RECORDS PROVIDED =>
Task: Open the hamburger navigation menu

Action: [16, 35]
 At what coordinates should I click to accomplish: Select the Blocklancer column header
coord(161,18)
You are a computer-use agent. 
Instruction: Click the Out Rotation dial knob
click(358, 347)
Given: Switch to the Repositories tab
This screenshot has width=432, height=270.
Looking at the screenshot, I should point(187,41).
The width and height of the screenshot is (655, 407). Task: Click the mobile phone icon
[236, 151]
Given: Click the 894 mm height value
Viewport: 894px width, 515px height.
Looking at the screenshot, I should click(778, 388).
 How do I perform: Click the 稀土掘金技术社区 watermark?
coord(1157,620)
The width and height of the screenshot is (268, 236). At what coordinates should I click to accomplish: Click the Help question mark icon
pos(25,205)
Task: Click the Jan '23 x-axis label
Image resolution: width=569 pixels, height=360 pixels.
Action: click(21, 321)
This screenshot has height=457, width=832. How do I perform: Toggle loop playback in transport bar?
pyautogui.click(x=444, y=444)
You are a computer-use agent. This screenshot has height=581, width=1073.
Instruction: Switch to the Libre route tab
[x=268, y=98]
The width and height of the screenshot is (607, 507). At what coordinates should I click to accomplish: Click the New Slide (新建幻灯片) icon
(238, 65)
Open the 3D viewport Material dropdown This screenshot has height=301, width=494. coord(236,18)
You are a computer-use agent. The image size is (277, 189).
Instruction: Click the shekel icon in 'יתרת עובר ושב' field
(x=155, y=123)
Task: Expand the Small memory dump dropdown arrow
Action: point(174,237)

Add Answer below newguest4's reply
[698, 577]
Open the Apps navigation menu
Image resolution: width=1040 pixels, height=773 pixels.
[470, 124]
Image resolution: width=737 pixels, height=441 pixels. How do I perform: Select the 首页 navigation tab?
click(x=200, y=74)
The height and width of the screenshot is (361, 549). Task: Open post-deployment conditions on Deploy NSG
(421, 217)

WORK TASK => Produce a word-for-word copy of everything above from the line holding "This screenshot has width=432, height=270." down to the line holding "You are a computer-use agent. The", with both of those lines kept.

SOLUTION TO THIS EXERCISE =>
This screenshot has width=432, height=270.
Looking at the screenshot, I should point(187,41).
The width and height of the screenshot is (655, 407). Task: Click the mobile phone icon
[236, 151]
Given: Click the 894 mm height value
Viewport: 894px width, 515px height.
Looking at the screenshot, I should click(778, 388).
 How do I perform: Click the 稀土掘金技术社区 watermark?
coord(1157,620)
The width and height of the screenshot is (268, 236). At what coordinates should I click to accomplish: Click the Help question mark icon
pos(25,205)
Task: Click the Jan '23 x-axis label
Image resolution: width=569 pixels, height=360 pixels.
Action: click(21, 321)
This screenshot has height=457, width=832. How do I perform: Toggle loop playback in transport bar?
pyautogui.click(x=444, y=444)
You are a computer-use agent. This screenshot has height=581, width=1073.
Instruction: Switch to the Libre route tab
[x=268, y=98]
The width and height of the screenshot is (607, 507). At what coordinates should I click to accomplish: Click the New Slide (新建幻灯片) icon
(238, 65)
Open the 3D viewport Material dropdown This screenshot has height=301, width=494. coord(236,18)
You are a computer-use agent. The image size is (277, 189).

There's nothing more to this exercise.